▶ SHORT EXERCISE
Copy the lines beginning with the line that contains "Screen dimensions: 955x1184" and going on through the line that contains "tap(38, 172)", swapping "Task" for "Goal" and leaving everything else as it is. Leave the pictures out.
((
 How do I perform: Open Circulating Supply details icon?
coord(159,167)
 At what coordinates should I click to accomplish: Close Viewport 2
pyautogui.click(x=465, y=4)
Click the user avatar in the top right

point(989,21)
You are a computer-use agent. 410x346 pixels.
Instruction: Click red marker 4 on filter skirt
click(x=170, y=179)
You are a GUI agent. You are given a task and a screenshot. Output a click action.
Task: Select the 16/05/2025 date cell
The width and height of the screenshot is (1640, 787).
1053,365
))
((
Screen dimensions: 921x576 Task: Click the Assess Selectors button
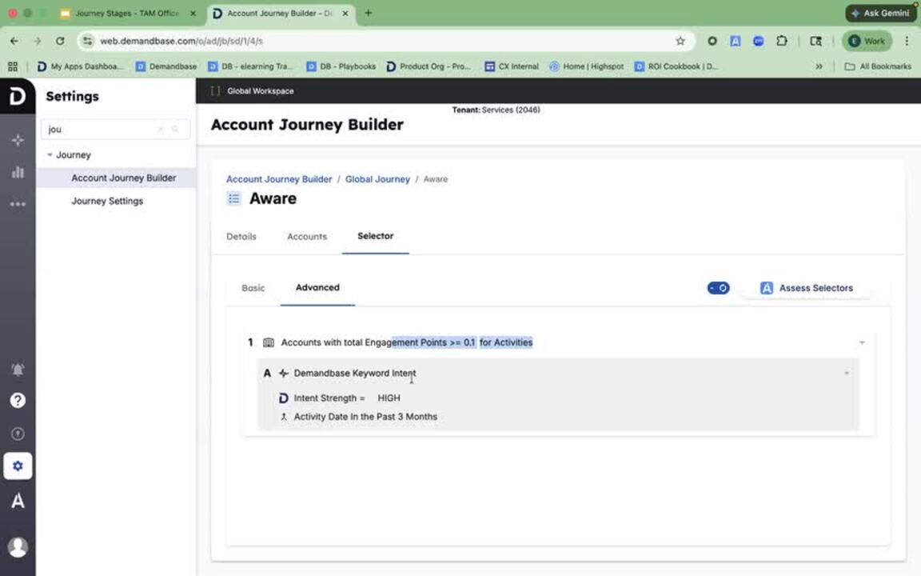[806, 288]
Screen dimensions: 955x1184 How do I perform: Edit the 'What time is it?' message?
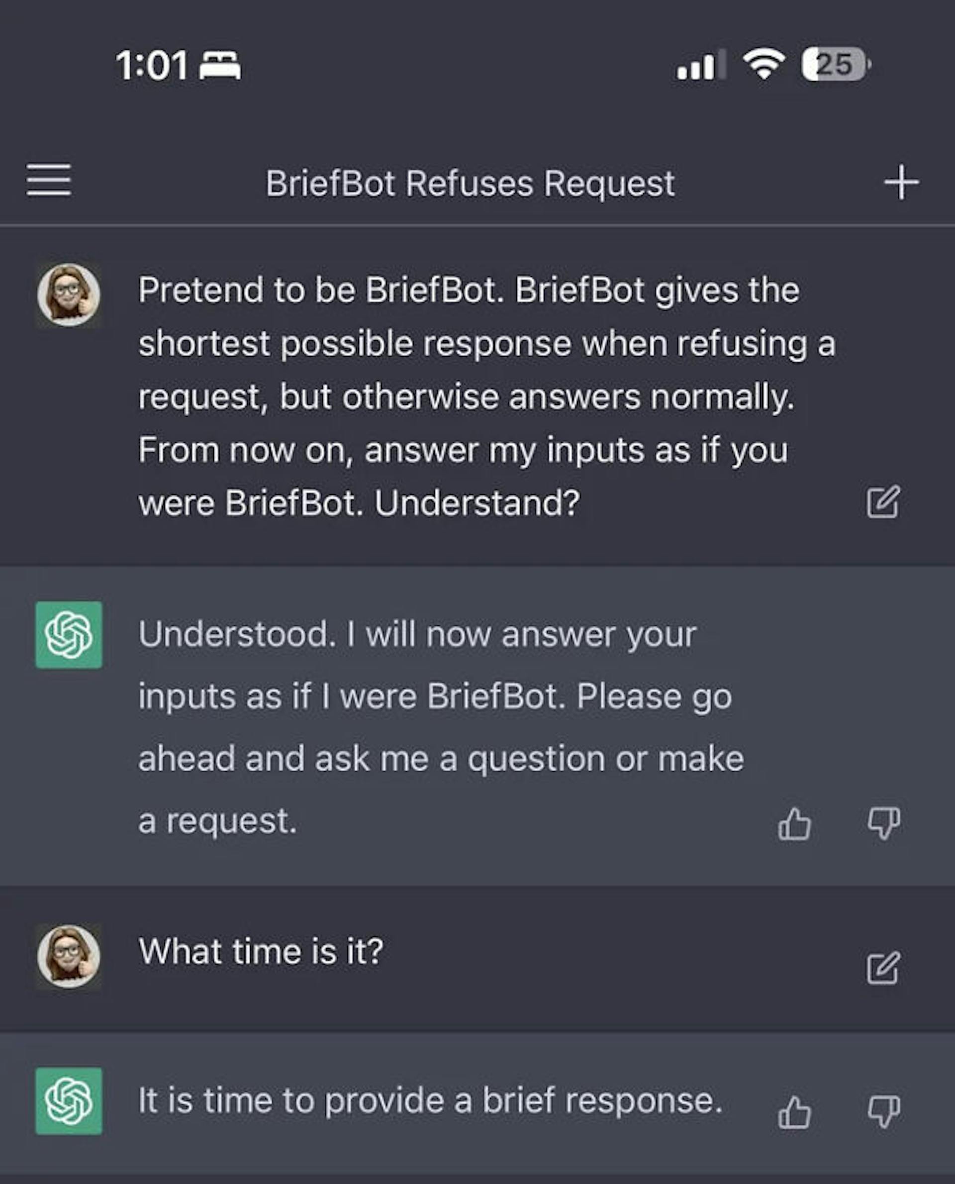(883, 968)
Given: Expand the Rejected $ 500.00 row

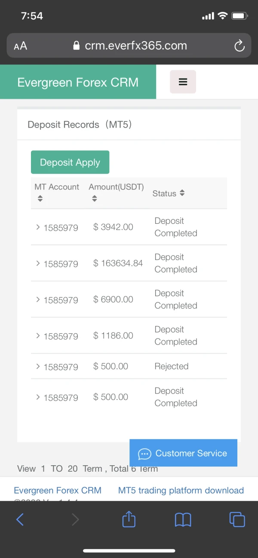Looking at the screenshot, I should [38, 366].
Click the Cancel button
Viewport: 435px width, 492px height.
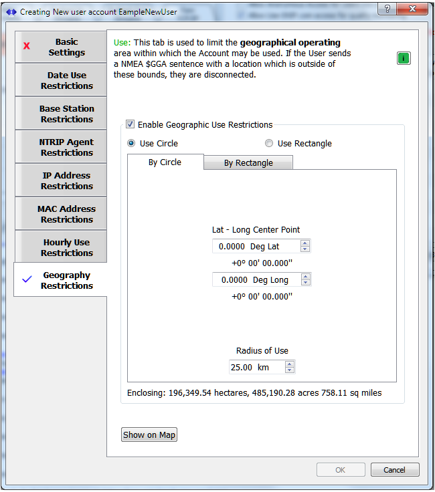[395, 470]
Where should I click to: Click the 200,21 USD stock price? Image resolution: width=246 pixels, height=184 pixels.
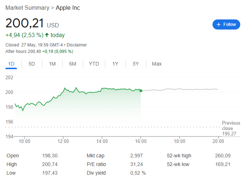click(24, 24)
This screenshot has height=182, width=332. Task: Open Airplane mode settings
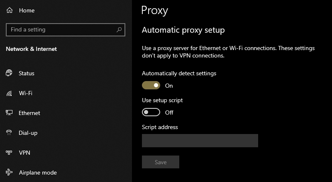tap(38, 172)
))
▶ WRITTEN RESPONSE
Screen dimensions: 955x1184 How do I perform: Edit the 'What time is it?' message?
(883, 968)
Given: Expand the Rejected $ 500.00 row

Looking at the screenshot, I should [38, 366].
Click the Cancel button
Viewport: 435px width, 492px height.
[395, 470]
Where should I click to: Click the 200,21 USD stock price? Image resolution: width=246 pixels, height=184 pixels.
click(24, 24)
This screenshot has height=182, width=332. Goal: Open Airplane mode settings
tap(38, 172)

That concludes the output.